» Exercise brief
In the records below, repeat word for word only the lines starting at the one that contains "Click the wallet billing icon" and ending at the one that contains "Screen dimensions: 1154x721", pictures excluded.

» Dataset extract
──────

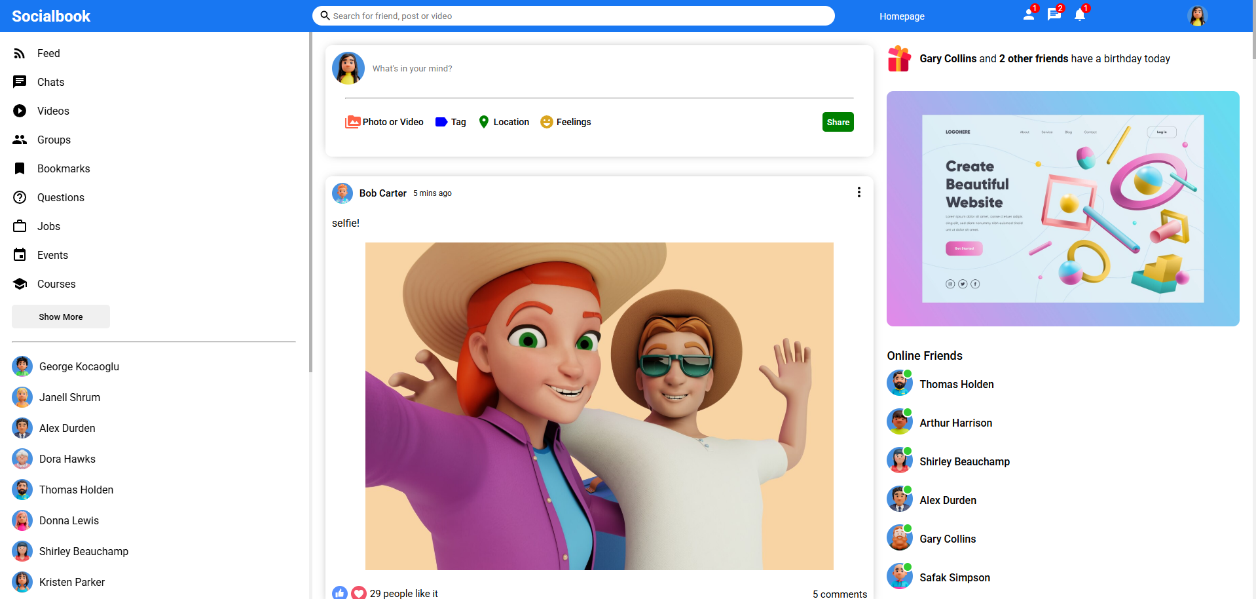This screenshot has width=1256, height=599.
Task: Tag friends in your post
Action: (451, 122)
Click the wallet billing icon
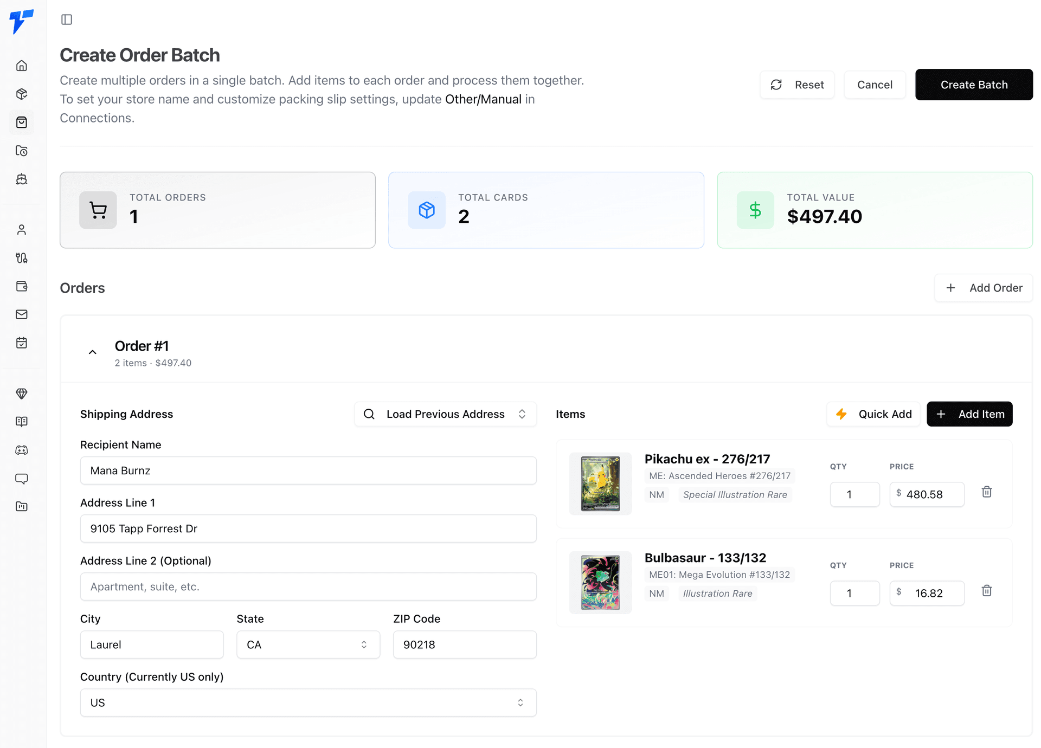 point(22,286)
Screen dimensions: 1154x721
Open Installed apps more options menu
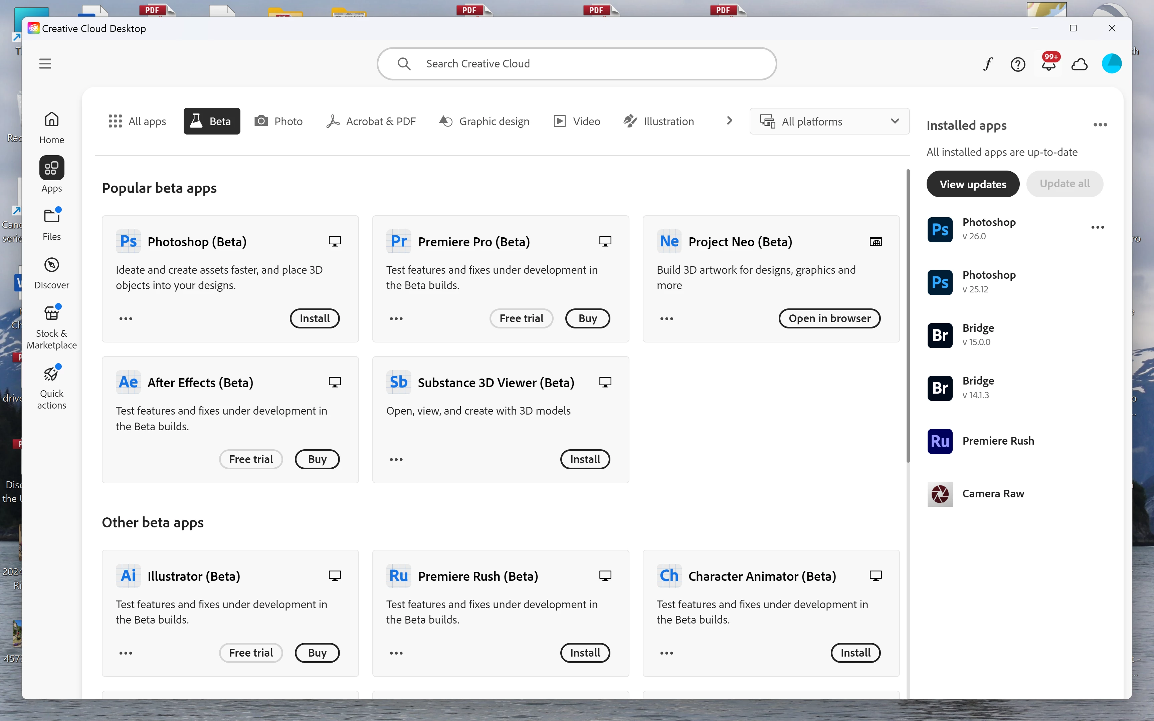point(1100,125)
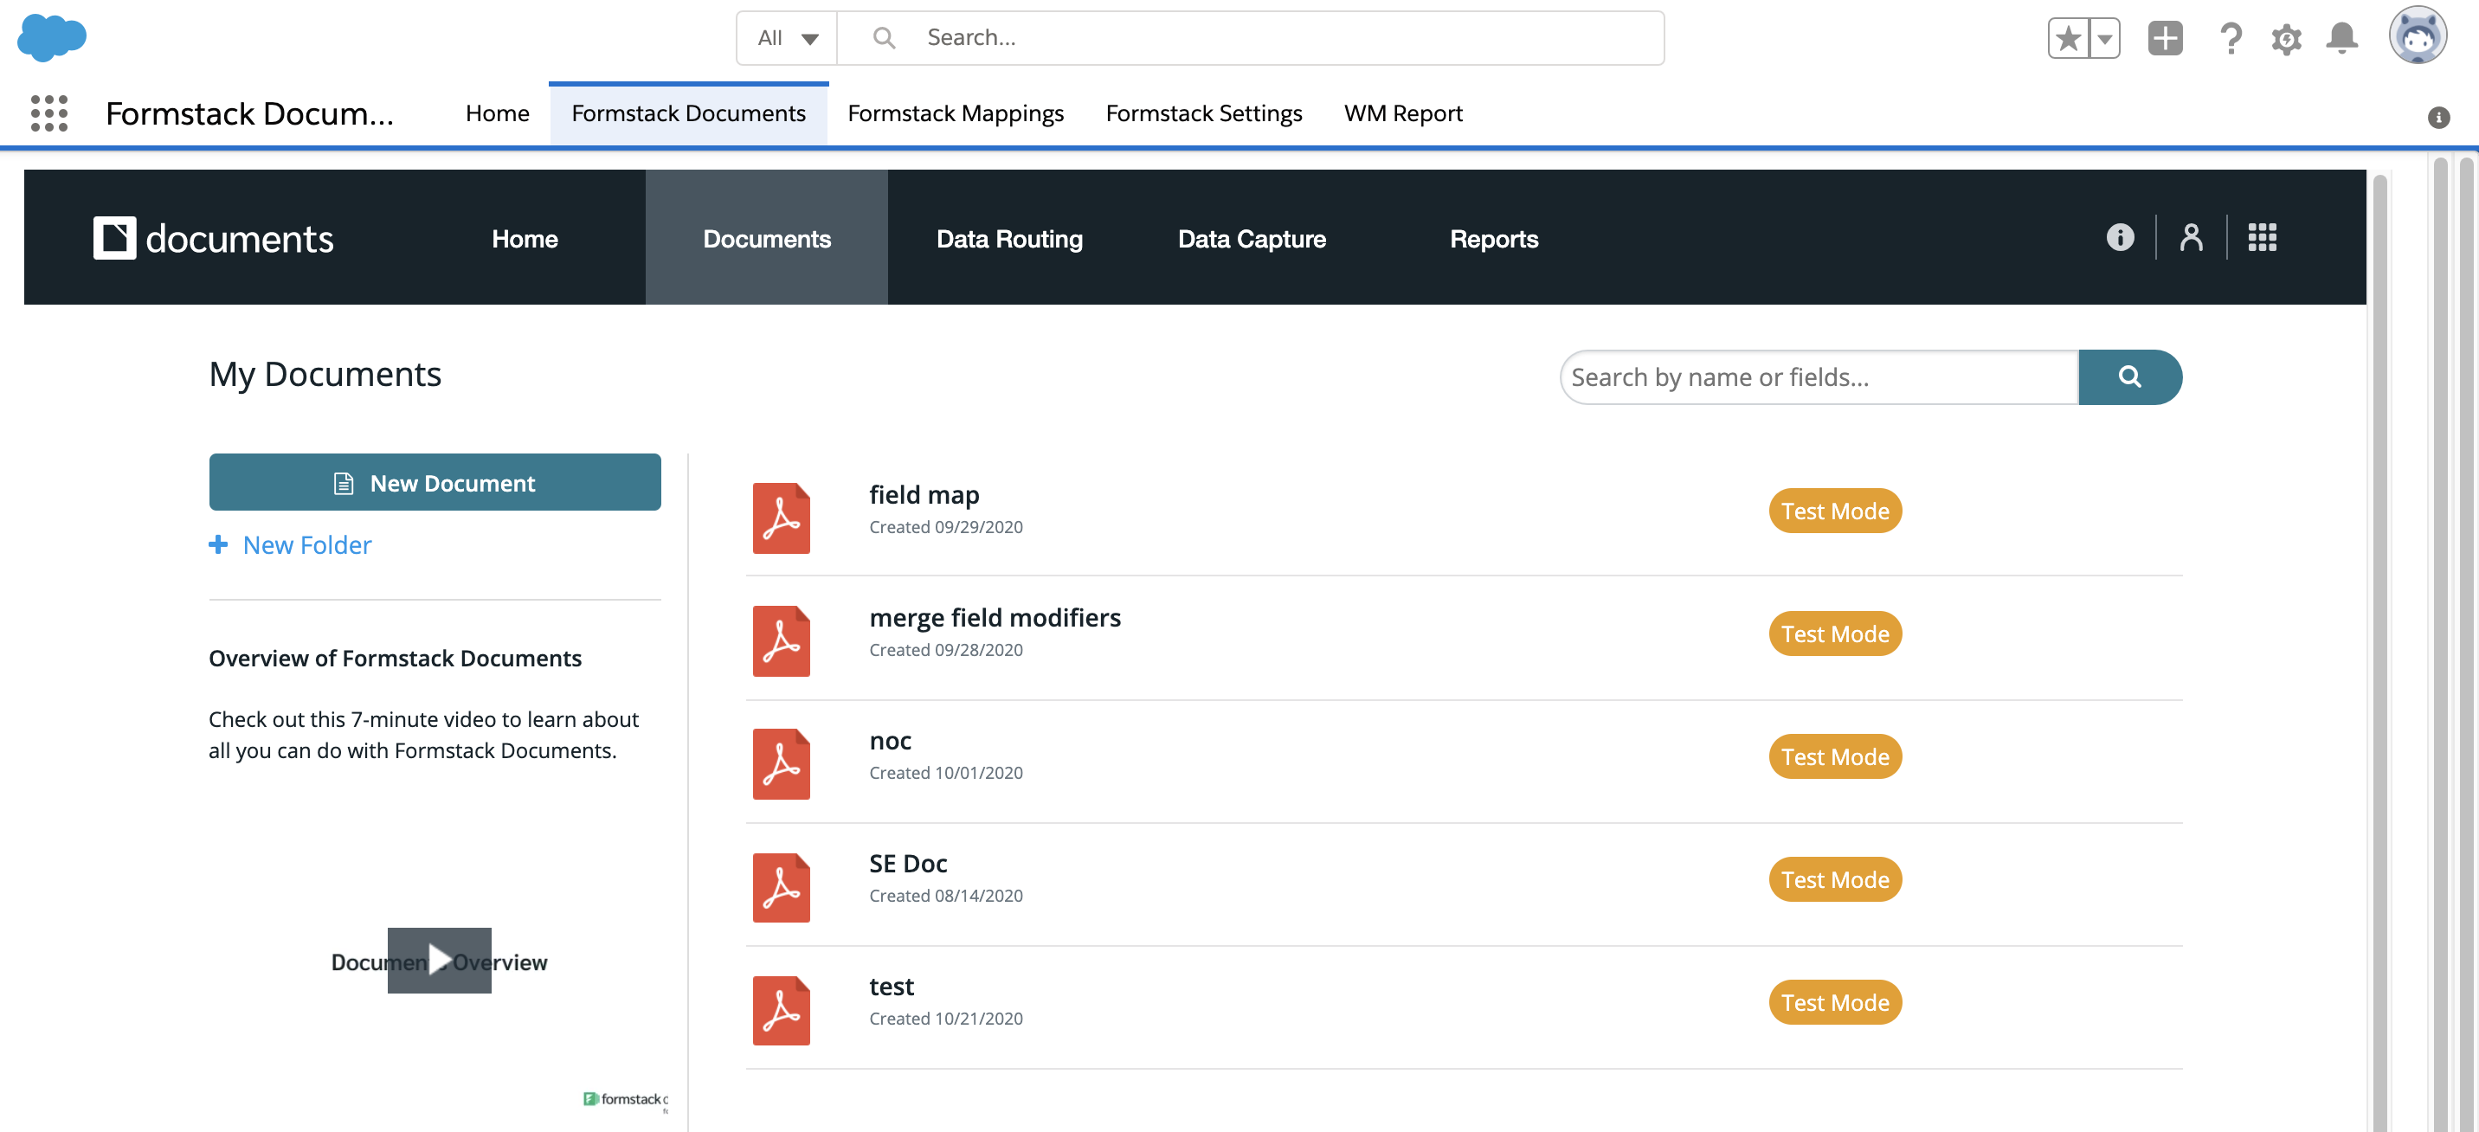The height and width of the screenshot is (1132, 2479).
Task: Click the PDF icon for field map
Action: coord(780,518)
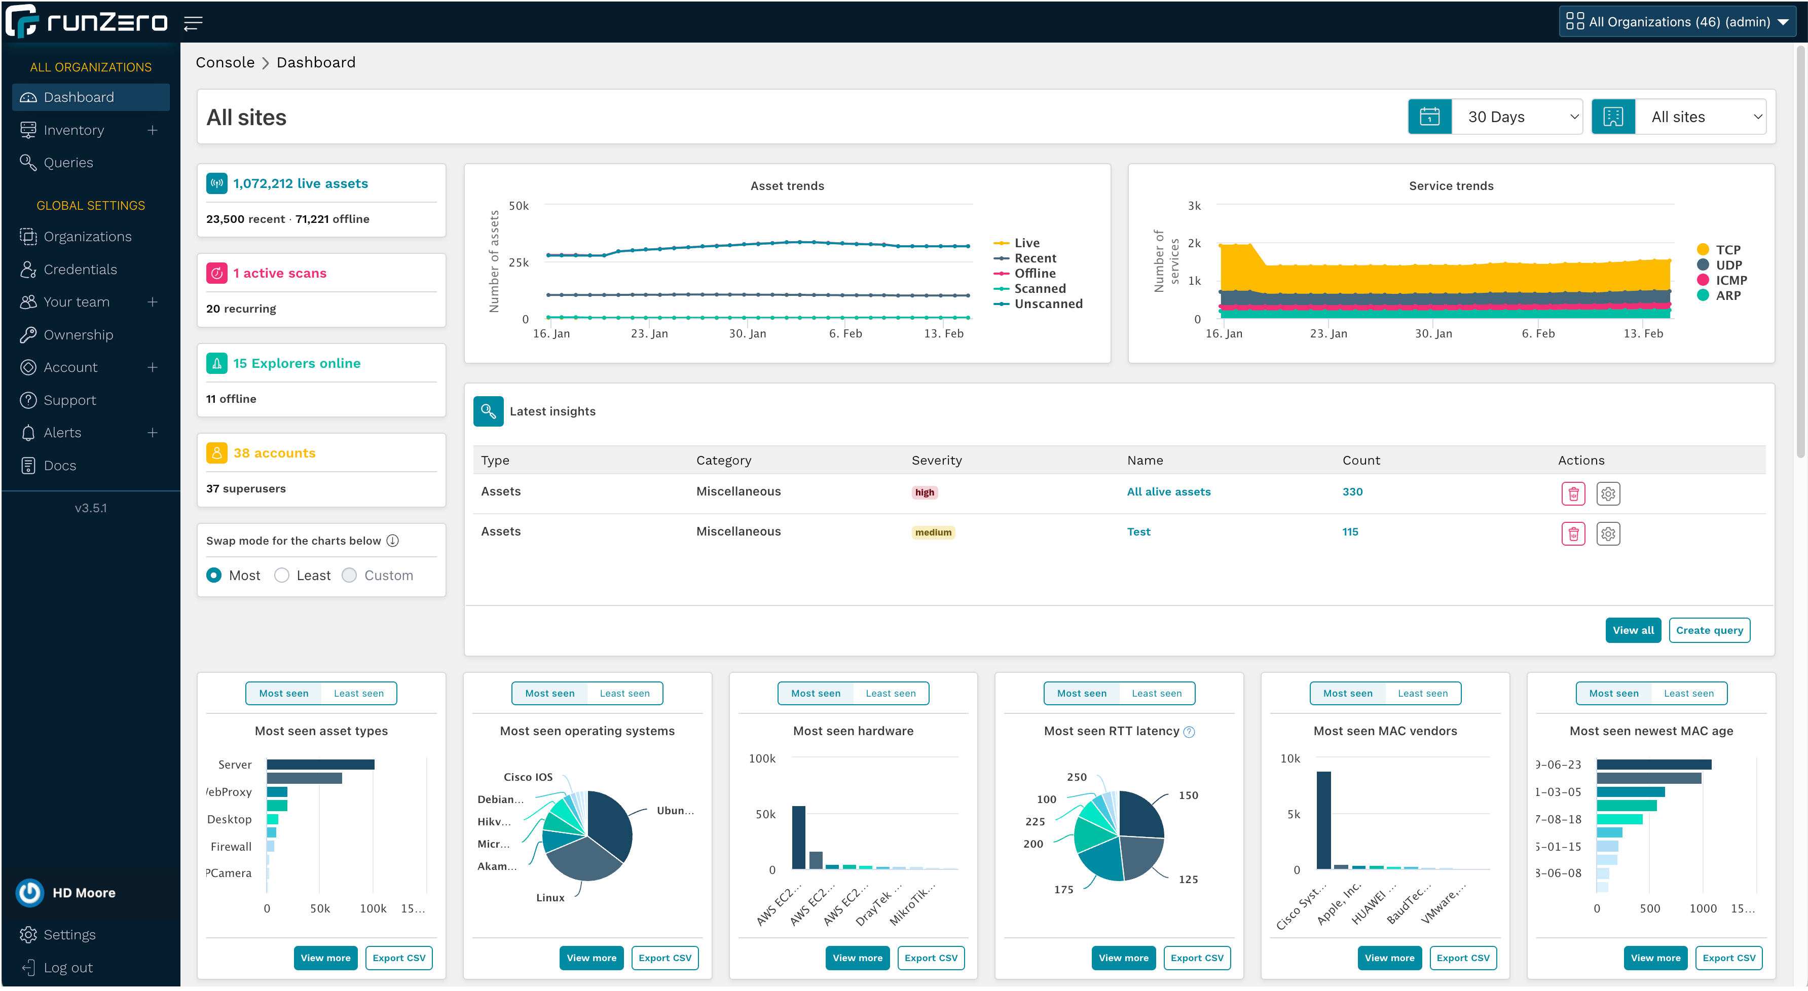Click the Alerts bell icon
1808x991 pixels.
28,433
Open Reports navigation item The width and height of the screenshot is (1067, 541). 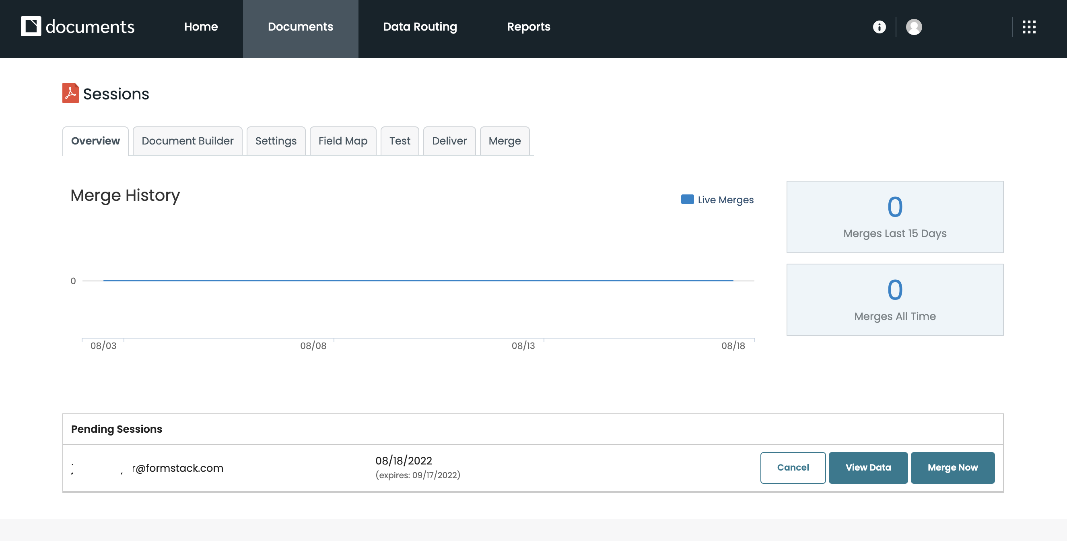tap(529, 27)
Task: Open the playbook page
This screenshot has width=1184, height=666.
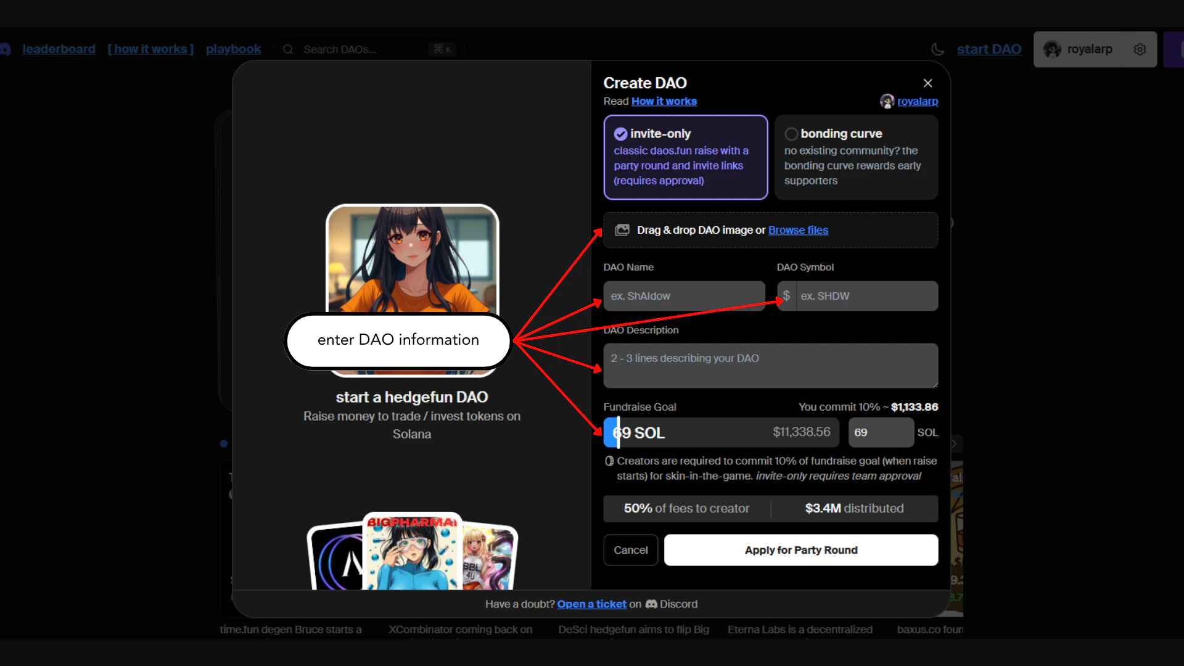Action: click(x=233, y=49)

──────

» Output for this exercise
Click the wallet billing icon
 point(22,286)
Screen dimensions: 1154x721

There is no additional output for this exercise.